HARPER

HARPER

10 de abril de 1932

Por primera vez casi es reacio a salir a matar a alguien, y es por la manera en que la chica lo besó, llena de amor, esperanza y deseo. ¿Tan malo es querer eso? Sabe que está posponiéndolo, retrasando lo inevitable. Debería estar dando caza a la versión futura de la chica, no paseando por State Street como si no tuviera ninguna preocupación en el mundo.

Y entonces se encuentra, precisamente, con su enfermera cerdita, que está mirando escaparates bien agarrada al brazo de otro hombre. Está más regordeta, y lleva un abrigo mejor. A Harper le parece que el relleno la favorece, y se da cuenta de que lo piensa con codicia. El caballero que la acompaña es el médico del hospital, el de la melena y la elegante bufanda de cachemira. Según recuerda Harper, la última vez que lo vio estaba boca arriba, mirándolo sin ver desde el fondo de un contenedor de basura en 1993.

—Hola, Etta —dice Harper, acercándose demasiado, casi pisándolos. Le llega su perfume, un olor cítrico demasiado dulce. Huele a puta. Le pega.

—Oh —dice Etta, y por su rostro pasan las estaciones: primero reconocimiento, después consternación y, al final, puro regocijo.

—¿Lo conoces? —pregunta el médico, que esboza media sonrisa vacilante.

—Usted me curó la pierna —explica Harper—. Siento que no me recuerde, doctor.

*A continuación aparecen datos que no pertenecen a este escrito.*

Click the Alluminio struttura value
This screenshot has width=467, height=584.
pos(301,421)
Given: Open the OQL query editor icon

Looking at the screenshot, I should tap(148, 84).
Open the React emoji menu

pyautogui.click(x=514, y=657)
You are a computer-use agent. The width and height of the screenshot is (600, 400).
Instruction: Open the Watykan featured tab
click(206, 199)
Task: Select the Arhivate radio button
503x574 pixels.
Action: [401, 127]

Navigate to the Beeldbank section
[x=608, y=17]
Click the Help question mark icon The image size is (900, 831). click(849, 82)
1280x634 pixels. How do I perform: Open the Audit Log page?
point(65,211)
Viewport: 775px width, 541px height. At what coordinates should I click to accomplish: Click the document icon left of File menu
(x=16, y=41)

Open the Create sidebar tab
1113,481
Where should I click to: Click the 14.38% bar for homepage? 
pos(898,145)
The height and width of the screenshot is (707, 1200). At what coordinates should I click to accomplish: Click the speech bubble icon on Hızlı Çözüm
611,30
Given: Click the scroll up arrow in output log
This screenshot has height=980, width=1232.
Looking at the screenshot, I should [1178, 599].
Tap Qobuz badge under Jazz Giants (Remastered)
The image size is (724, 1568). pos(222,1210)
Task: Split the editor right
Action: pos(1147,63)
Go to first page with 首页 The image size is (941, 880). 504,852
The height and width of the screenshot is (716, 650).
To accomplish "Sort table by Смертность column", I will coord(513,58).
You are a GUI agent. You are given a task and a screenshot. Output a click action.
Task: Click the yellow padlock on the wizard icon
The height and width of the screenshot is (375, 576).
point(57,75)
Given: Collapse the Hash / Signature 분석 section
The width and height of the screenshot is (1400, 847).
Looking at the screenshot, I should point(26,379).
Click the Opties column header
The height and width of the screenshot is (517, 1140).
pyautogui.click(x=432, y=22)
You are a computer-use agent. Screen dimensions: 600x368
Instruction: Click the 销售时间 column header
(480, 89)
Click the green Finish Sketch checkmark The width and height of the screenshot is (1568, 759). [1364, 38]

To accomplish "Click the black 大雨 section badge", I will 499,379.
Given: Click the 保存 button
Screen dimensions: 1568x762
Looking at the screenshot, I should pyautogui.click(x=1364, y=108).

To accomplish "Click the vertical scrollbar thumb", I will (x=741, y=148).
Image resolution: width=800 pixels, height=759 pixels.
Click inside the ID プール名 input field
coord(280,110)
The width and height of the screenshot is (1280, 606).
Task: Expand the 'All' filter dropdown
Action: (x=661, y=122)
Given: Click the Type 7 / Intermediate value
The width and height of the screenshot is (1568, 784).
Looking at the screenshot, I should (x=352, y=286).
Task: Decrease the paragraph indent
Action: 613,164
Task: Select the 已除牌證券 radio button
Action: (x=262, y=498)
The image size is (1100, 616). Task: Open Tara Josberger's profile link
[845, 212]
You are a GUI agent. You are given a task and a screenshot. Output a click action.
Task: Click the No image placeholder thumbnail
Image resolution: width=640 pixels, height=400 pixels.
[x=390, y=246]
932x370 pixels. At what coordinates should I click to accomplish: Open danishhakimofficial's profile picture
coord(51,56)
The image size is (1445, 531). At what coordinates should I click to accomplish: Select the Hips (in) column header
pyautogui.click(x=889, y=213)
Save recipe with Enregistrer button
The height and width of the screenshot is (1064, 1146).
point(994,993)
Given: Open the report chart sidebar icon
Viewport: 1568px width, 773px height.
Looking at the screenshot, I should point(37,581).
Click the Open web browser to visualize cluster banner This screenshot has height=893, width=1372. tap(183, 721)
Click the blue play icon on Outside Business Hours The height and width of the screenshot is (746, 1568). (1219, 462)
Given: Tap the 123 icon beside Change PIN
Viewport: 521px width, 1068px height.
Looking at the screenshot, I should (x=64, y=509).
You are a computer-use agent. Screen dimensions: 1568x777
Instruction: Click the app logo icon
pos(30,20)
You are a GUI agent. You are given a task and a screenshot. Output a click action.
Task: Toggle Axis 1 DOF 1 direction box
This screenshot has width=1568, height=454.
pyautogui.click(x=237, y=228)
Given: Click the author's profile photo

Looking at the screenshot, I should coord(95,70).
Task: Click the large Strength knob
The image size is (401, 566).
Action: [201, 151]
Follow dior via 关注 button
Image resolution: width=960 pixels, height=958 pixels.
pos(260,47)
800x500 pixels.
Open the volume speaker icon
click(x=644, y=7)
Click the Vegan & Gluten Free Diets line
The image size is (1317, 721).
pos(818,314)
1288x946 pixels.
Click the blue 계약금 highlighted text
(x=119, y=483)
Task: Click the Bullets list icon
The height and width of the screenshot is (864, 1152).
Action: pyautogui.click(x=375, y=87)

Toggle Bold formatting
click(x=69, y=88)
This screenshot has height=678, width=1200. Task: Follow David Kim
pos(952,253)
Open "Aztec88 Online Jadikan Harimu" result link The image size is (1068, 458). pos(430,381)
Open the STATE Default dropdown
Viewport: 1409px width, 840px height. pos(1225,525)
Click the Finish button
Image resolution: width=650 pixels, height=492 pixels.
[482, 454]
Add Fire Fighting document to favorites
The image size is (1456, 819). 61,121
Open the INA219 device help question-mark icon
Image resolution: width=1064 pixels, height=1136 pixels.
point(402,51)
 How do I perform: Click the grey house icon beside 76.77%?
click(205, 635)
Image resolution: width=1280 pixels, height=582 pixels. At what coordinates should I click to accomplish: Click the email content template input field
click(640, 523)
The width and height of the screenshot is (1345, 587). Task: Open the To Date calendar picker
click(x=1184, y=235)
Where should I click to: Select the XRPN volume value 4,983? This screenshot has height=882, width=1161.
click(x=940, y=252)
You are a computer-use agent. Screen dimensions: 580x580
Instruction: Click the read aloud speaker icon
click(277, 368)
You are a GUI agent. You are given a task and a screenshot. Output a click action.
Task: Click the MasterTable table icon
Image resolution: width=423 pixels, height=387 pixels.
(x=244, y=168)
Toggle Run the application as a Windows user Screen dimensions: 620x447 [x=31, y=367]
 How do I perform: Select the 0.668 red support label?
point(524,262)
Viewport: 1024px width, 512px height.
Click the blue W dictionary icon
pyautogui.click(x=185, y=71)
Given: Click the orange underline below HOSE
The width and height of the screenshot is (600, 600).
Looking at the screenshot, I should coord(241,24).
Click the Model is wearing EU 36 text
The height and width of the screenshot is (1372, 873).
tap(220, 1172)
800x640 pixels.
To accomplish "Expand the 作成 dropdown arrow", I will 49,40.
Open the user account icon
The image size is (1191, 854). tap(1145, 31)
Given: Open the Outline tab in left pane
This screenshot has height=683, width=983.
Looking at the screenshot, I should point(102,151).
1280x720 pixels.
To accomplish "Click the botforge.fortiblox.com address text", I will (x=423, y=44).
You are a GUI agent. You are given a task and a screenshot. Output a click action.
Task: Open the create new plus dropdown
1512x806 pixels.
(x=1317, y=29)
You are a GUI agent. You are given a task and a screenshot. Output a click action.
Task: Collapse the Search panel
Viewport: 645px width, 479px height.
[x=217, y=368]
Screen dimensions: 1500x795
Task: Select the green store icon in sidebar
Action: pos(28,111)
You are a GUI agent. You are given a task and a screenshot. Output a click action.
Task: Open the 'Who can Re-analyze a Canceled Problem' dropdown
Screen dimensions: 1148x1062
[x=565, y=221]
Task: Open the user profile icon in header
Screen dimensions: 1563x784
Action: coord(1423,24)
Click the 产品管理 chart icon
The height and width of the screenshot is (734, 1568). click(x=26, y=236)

—Ah, sí —se jacta el hombre, como si supiera perfectamente quién es Harper—. ¿Cómo está su pierna, campeón?

—Mucho mejor, apenas necesito ya la muleta. Aunque a veces resulta útil.

Etta se pega más al médico con la evidente intención de fastidiar a Harper.

—Nosotros íbamos a ver un espectáculo.

—Hoy lleva puestos los dos zapatos —comenta Harper.

—Y pienso ir a bailar con ellos —responde ella con aire desdeñoso.

—Bueno, no sé si lo conseguiremos a este ritmo —interviene el médico, desconcertado por la conversación—. Pero, si te apetece, qué narices, ¿por qué no?

El médico mira a Etta para ver qué responde. Harper conoce a los de su clase, comen de la palma de la mano de sus mujeres como si fueran perritos. Cree que él tiene el control, lo que le permite hacer cosas en deferencia a ella porque intenta impresionarla. Cree que está a salvo en el mundo, pero no sabe ni la mitad.

—Por favor, no permitan que los interrumpa. Señorita Etta, doctor.

Harper los saluda respetuosamente con la cabeza y se marcha antes de que el doctor se recupere lo suficiente como para ofenderse.

—Un placer volver a verlo, señor Curtis —responde ella mientras se aleja. Protegiendo su inversión. O provocándolo.

* * *

Al día siguiente, Harper sigue al buen doctor hasta su casa desde el hospital, cuando acaba su turno. Le dice que quiere invitarlo a cenar para agradecerle la cura de la pierna. Cuando el hombre intenta declinar su invitación educadamente, se ve obligado a sacar la navaja, una nueva, para convencerlo de que regrese con él a la Casa.

—Solo una visita rápida —le asegura, empujándole la cabeza para que entre por debajo de los tablones que tapan la puerta.

Entran, cierra la puerta y la abre sesenta años después, cuando el destino del médico ya lo está esperando. El hombre ni siquiera forcejea, o no mucho. Harper lo lleva hasta el contenedor y lo estrangula con su propia bufanda. Lo más difícil es meterlo después dentro.

—No te preocupes —le dice al cadáver de rostro amoratado—, pronto tendrás compañía.